The researchers collected an extensive amount of public perception data and identified the issues that represented public acceptance barriers to a shift in transportation-funding methods. They also developed a broad framework for the mileage-based alternative based on that public feedback, taking a first step toward pilot testing for such a program in northeast Texas.
Drive Clean Across Texas
For nearly 10 years, the Lone Star State has sponsored the Drive Clean Across Texas (DCAT) campaign, designed to encourage decisions by drivers that will reduce the volume of auto emissions and help the state comply with federal clean air requirements. From the beginning, the Bush School conducted periodic surveys to gauge the campaign’s success.

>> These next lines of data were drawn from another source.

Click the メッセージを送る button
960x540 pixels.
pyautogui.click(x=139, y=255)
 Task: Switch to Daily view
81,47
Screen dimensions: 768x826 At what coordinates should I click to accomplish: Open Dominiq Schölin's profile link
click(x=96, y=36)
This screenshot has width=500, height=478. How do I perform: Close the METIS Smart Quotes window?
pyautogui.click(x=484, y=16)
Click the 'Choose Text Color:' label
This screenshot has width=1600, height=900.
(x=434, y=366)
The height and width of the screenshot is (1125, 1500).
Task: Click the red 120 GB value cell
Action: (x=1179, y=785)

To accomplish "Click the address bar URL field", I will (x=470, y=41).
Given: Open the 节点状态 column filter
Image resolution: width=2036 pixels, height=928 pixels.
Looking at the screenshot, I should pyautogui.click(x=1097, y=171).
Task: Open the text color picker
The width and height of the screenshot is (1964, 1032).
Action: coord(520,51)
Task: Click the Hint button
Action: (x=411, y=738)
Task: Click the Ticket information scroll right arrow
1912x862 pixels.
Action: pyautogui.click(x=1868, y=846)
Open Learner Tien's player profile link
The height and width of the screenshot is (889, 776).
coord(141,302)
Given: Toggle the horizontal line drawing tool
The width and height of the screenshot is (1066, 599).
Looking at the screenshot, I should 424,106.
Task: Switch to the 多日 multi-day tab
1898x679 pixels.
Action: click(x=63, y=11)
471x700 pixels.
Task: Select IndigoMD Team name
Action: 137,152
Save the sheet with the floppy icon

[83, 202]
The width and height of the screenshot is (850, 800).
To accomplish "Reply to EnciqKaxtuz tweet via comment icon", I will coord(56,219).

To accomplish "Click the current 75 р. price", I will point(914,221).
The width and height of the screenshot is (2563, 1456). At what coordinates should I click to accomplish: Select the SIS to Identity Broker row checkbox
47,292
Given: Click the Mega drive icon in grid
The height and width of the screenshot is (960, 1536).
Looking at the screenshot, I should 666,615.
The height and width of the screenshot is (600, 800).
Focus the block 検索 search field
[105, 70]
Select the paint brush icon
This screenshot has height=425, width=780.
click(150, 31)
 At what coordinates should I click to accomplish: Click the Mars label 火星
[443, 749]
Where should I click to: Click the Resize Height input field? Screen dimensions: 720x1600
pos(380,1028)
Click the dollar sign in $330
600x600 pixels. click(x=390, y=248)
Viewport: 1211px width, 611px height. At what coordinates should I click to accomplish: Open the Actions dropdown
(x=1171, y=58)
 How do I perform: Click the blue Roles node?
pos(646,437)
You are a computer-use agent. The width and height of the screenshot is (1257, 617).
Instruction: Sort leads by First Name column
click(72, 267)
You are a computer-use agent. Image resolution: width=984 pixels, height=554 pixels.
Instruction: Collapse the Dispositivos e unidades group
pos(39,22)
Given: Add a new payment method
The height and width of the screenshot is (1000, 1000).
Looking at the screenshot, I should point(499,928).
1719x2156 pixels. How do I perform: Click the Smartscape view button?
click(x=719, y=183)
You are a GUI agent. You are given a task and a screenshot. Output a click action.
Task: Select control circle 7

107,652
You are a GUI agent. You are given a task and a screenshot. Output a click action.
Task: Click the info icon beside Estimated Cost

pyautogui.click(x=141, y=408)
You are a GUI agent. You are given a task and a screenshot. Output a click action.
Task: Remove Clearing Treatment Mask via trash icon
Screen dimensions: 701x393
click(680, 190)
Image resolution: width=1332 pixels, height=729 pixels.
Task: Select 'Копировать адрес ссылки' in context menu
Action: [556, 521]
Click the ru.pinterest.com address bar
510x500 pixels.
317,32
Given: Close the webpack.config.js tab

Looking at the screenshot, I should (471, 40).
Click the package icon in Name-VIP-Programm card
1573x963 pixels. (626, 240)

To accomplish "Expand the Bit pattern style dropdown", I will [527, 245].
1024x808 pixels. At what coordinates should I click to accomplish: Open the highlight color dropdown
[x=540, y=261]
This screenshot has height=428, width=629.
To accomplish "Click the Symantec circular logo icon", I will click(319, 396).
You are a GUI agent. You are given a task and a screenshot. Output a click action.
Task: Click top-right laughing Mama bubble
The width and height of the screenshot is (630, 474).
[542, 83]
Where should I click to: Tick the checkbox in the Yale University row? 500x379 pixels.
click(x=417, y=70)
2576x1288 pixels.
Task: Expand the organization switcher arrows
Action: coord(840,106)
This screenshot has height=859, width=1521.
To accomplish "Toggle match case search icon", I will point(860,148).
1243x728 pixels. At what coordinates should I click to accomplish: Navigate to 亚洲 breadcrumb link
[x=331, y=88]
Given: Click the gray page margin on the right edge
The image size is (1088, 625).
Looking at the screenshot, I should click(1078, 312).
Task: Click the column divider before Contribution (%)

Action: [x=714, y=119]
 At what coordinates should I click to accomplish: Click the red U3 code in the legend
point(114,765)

In a 2003 survey, 23.7 percent of those surveyed had heard of an air quality campaign. By 2007, 40.6 percent of those surveyed were aware of the DCAT campaign specifically. Similarly, in 2003 only 25 percent of survey respondents reported that they had made one or more changes in their behavior (carpooling, using public transportation, properly maintaining their vehicle, checking tire pressure or reducing idling, for example), but by 2008 that number had grown to 62.8 percent.
Graduate Student Internships
Numerous Bush School students have worked as interns while pursuing their graduate degrees, most notably in the Master of Public Service and Administration program. The students produced white papers on important policy topics — including traffic safety culture, passenger rail transportation and the use of ignition interlocks for DWI offenders — and analyzed more than 200 bills related to transportation that were filed during the 2011 legislative session.
In nearly 10 years of collaboration, the Bush School and TTI have developed a working relationship based on mutual respect and trust, says Dr. Vedlitz, who also serves as a member of the advisory board for TTI’s Center for Transportation Safety.
“Both partners know they can depend on one another to deliver high-quality work, on time and with clearly delineated attribution and credit,” he says. “For us, this means we can count on TTI to support our graduate teaching program and our research and publication efforts. And for TTI, they know that the Bush School and ISTPP will do whatever they can to help TTI achieve its goals and meet its legislative mandates.”